Hadi melanjutkan sudah ada 318 kasus indikasi tindak pidana korupsi yang diserahkan pada penegak hukum sepanjang 2003 hingga akhir 2010. Dengan total nilai Rp 33.87 triliun, di antaranya 13 kasus telah disampaikan BPK kepada aparat penegak hukum pada periode semester II tahun 2011. "Yang ditindaklanjuti baru sekitar 80 persen," kata dia.
Sepanjang semester II tahun 2011, Hadi melanjutkan, juga terdapat temuan 12.612 kasus senilai Rp20,25 triliun. Dari total temuan pemeriksaan BPK tersebut, sebanyak 4.941 kasus senilai Rp13,25 triliun merupakan temuan ketidakpatuhan yang mengakibatkan kerugian, potensi kerugian, dan kekurangan penerimaan.
Adapun temuan pemeriksaan berupa ketidakhematan, ketidakefisienan, dan ketidakefektifan sebanyak 1.056 kasus senilai Rp6,99 triliun.

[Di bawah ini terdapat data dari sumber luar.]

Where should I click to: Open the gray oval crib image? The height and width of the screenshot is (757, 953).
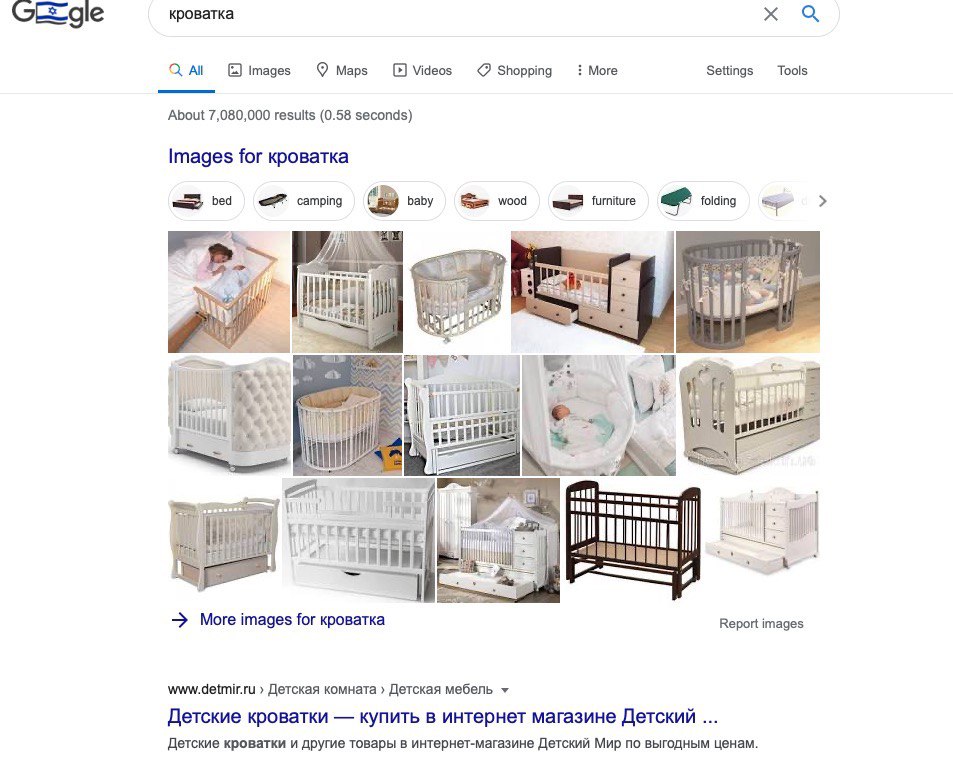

BPK juga menemukan penyimpangan administrasi dan kelemahan Sistem Pengendalian Intern (SPI) sebanyak 6.615 kasus.
Hadi menjelaskan laporan BPK sesuai bunyi pasal 1 angka 14 Undang-Undang Nomor 15 tahun 2006 sudah merupakan sebuah keputusan. Dan sesuai Undang-Undang Dasar 1945 pasal 23 ayat 3 menegaskan diberikan kesempatan kepada auditee untuk menanggapi.
"Bagi yang tidak menindaklanjuti ada sanksi pidana 1,5 tahun dan atau denda 500 juta, sesuai pasal 26, ayat 2 Undang-Undang Nomor 15 Tahun 2004 tentang pemeriksaan dan pengelolaan tanggung jawab keuangan negara," kata dia.
Hal lain yang dilaporkan Badan Pemeriksa Keuangan adalah membaiknya Laporan Keuangan Pemerintah Daerah, baik secara entitas maupun yang mendapatkan status Wajar Tanpa Pengecualian. "Tahun lalu LKPD (Laporan Keuangan Pemerintah Daerah) yang mendapat WTP (Wajar Tanpa Pengecualian) hanya tiga persen, sekarang naik jadi tujuh persen," kata dia.
Dengan penyerahan laporan ini, sepanjang tahun 2011 BPK menyelesaikan laporan hasil pemeriksaan atas 516 LKPD dari 524 pemerintah daerah provinsi/kabupaten/kota. Sebanyak 358 LKPD diselesaikan semester I, sedang 158 tambahannya dimasukkan di semester II.
Adapun perbedaan antara jumlah pemerintah daerah yang ada dengan hasil pemeriksaan LKPD meliputi dua pemerintah daerah yaitu Pemerintah Daerah Kabupaten Waropen dan Pemerintah Daerah Kabupaten Mamberamo Raya baru menyampaikan laporan keuangan ke BPK pada Tahun 2012. Sedangkan hasil pemeriksaan atas dua LKPD (Kabupaten Buru Selatan dan Kabupaten Kepulauan Aru) masih dalam proses penyusunan laporan.
Selanjutnya empat pemerintah daerah kabupaten pemekaran pada Provinsi Papua(Kabupaten Deiyai, Kabupaten Intan Jaya, Kabupaten Mamberamo Tengah, dan Kabupaten Puncak) belum wajib menyusun dan menyampaikan laporan keuangan.